WE HAVE NOT YET REACHED THE BOTTOM

 
David Morris
CFD MARKET STRATEGIST, GFT

WE’RE getting closer to the end of the summer and there is a growing fear that the rest of the year will see serious ructions in the financial markets. US economic data remains unremittingly bleak, and it is a sign of how technically traded the US stock market has become. Any bounces off support are backed up with the line that the data is so bad that it can’t get any worse from here. Unfortunately, it can, and the current trend in a number of significant data points (such as housing, employment, GDP and leading indicators) is pointing downwards.

In the US, July existing and new home sales were released last week. New home sales were down 12.4 per cent on the month while existing home sales plunged 27 per cent to their lowest level in 15 years. The collapse in the housing data follows the ending of the government’s tax credits back in April this year. Yet a decline in bond yields has helped to drive mortgage rates down to record lows. Last week the average rate for a 30-year fixed rate loan fell to 4.36 per cent, its lowest level since Freddie Mac began keeping records in 1971. Despite this, activity in the residential housing market is sclerotic. Sales have been hit by the slowing economy, high unemployment, negative equity and stricter credit standards. Inventories of unsold new homes are up to 9.1 months, and homebuilders continue to add to the stock.

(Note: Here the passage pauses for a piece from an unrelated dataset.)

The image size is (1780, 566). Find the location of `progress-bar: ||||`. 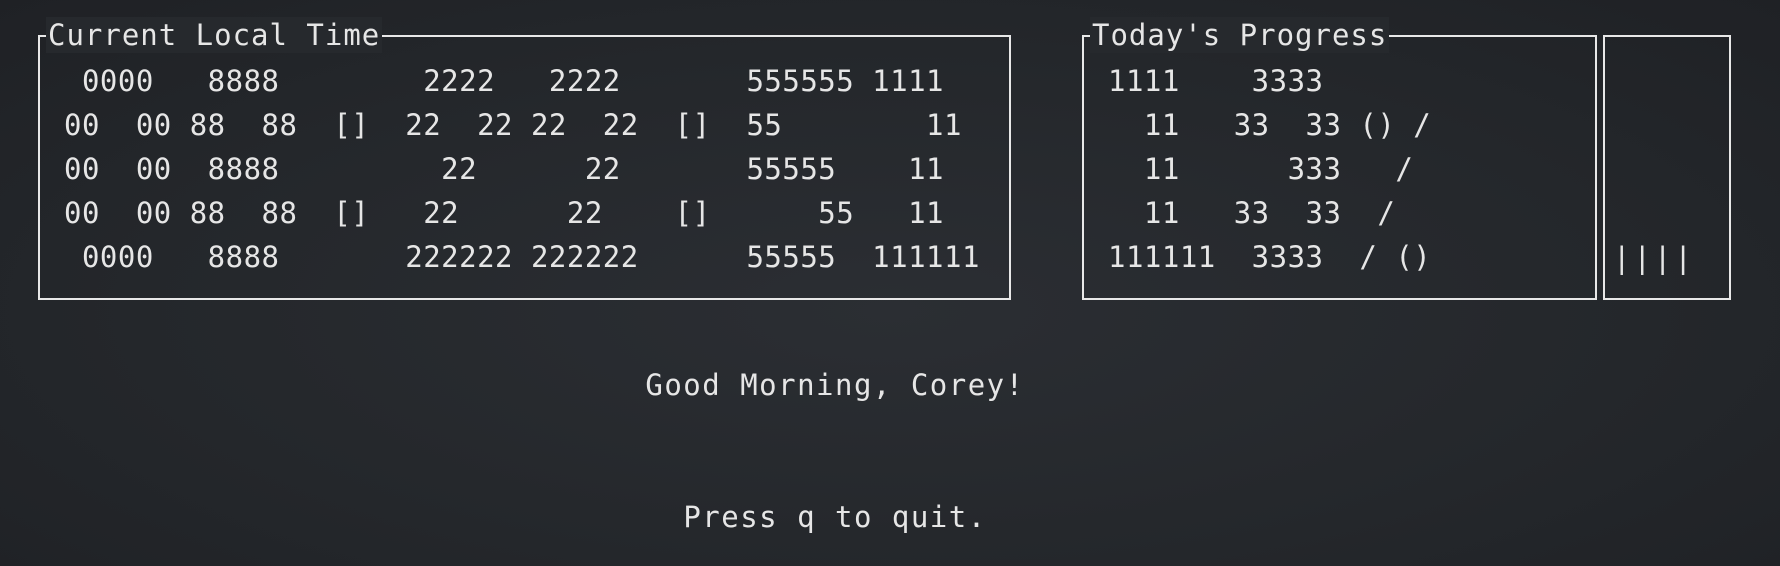

progress-bar: |||| is located at coordinates (1667, 168).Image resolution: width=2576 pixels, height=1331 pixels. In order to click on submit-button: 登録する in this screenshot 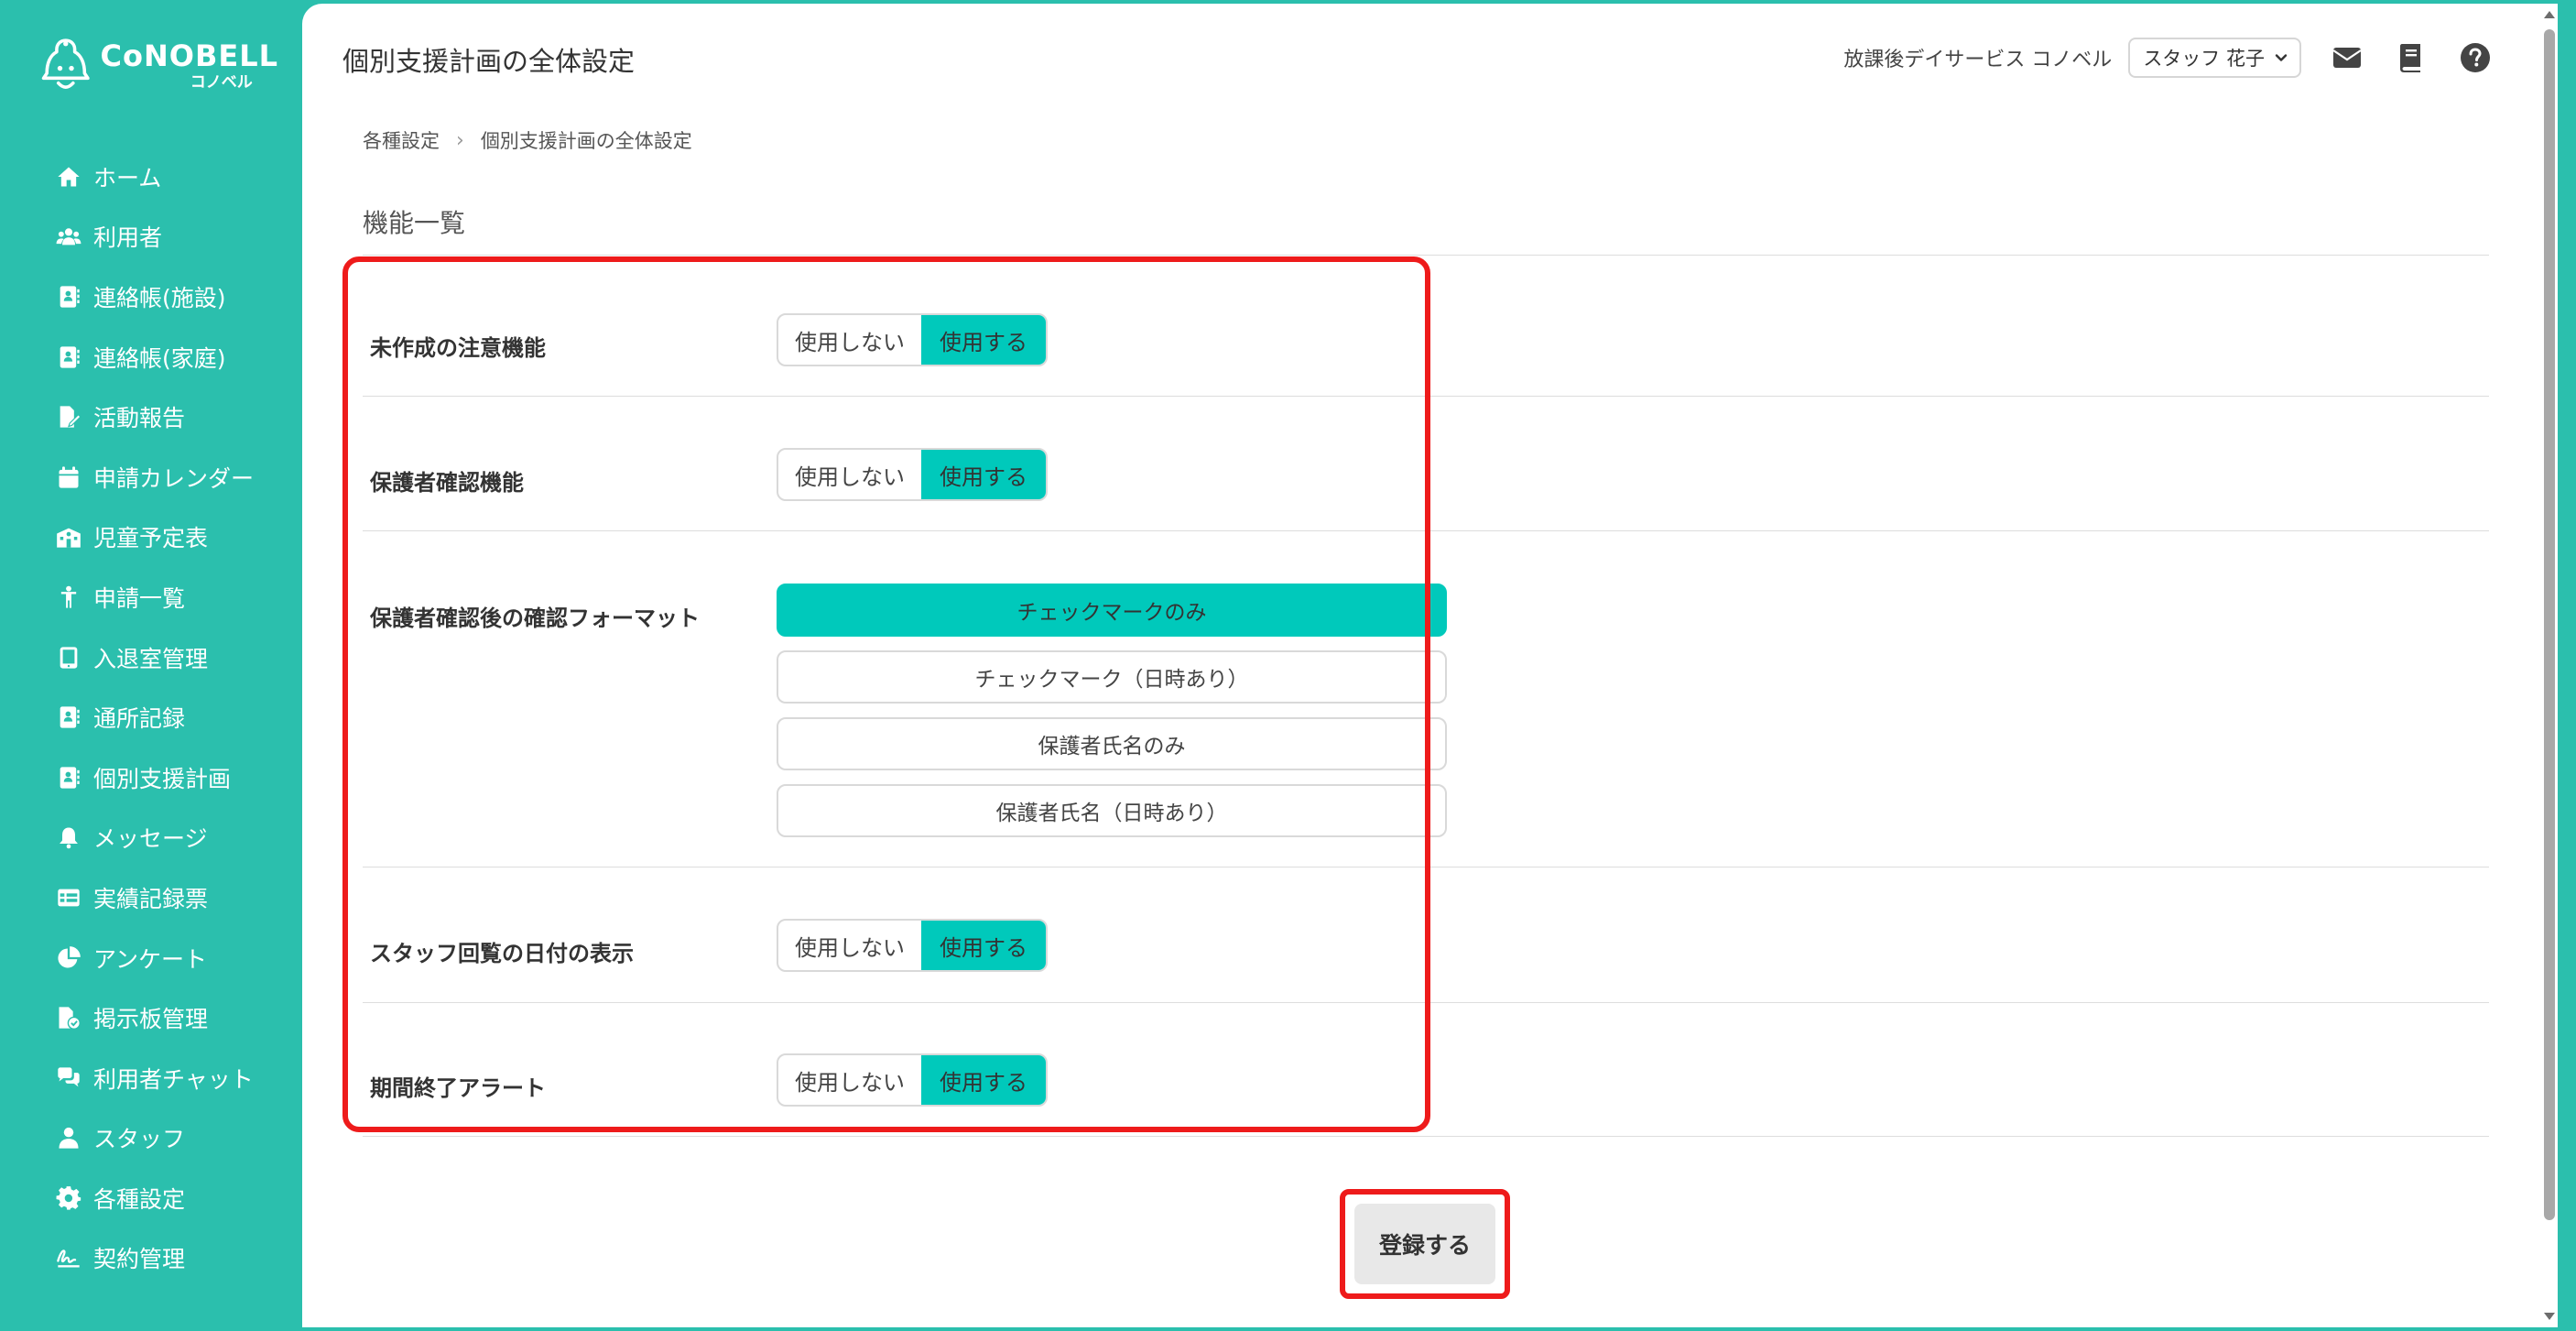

As this is July’s data, the probability is that next month will be worse since the August National Association of Home Builders’ index fell for the third month in a row. So we can’t assume this is the bottom.

This has to be worked through properly. Rather than hosing dollars at the economy to try to prop up asset prices, central banks should allow them to adjust down. Banks should be made to write down (or off) their bad assets and rates should be left to the markets. Government meddling delays house prices falling to levels where activity can rebound. Although it will be painful, a greater volume of transactions will stimulate jobs growth, giving the economy a chance to heal.